Was hat er sich nur dabei wieder gedacht? Wie die "Sunday Times" berichtet, heuern Prinz Charles und Herzogin Camilla für ihre Kommunikationsabteilung einen ehemaligen Stellvertretenden Chefredakteur der "Daily Mail" an. Qua seiner Rolle ist Tobyn Andrae dafür zuständig, dass sein Boss möglichst gut in der Presse dasteht. Dass dies dringend notwendig ist, liegt auf der Hand. Doch mit einem Gewächs der "Mail" nährt der Thronfolger die giftige Schlange direkt an seiner Brust. Denn die "Daily Mail" ist Großbritanniens größte Boulevardzeitung, die zuletzt gegen Herzogin Meghan einen Prozess wegen Verletzung der Privatsphäre verloren hat. Prinz Harry hat ebenfalls Klage gegen den Verlag eingereicht wegen Verleumdung.
Prinz Charles und die Medien: Wie unparteiisch ist er noch?
Auf familiärer Ebene sendet Charles mit der Neueinstellung ein verheerendes Zeichen.
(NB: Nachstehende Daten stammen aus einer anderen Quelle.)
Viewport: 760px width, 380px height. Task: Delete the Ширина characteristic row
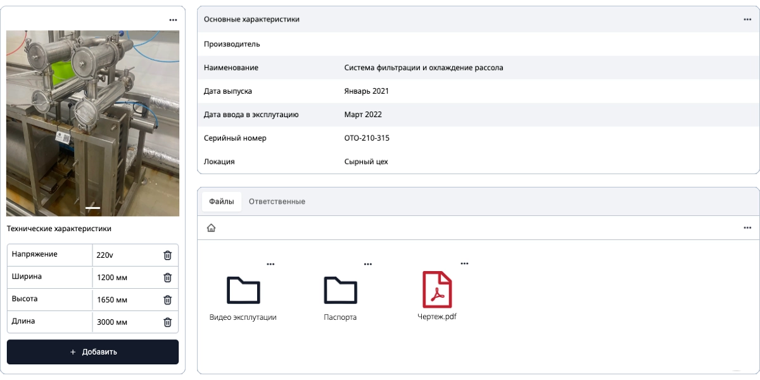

Es wirkt so, als nehme er die Beschwerden gegen die Macher des Blatts und deren Strategie nicht ernst. Stattdessen macht die Entscheidung den Eindruck, als wolle der künftige König davon auch noch profitieren. Sicher, Andrae weiß vermutlich wie kaum jemand, wie der Verlag tickt, was er braucht und nutzt. Dementsprechend kann er Informationen zur besten Zeit auf die beste Weise herausgeben. Doch damit begibt sich Charles in eine Abhängigkeit, die ihn zu Fall bringen kann.
Der Vorwurf, dass er mit seiner Wahl für einen "Daily Mail"-Journalisten seine Unparteilichkeit in Frage stellt, ist nachvollziehbar. Schließlich gibt es daneben weitere große News-Organisationen wie die öffentlich-rechtliche BBC, ITV oder den großen Gegenspieler der "Mail" im Zeitungsgeschäft, die "Sun". Und Charles muss als künftiger König neutral bleiben und darf die Medien nicht gegeneinander ausspielen. Es bleibt abzuwarten, wie sich die Nähe zur "Mail" künftig auswirkt. Aber dem 73-Jährigen sollten die wenig erfreuten Kommentare der britischen Palast-Korrespondenten eine Warnung sein.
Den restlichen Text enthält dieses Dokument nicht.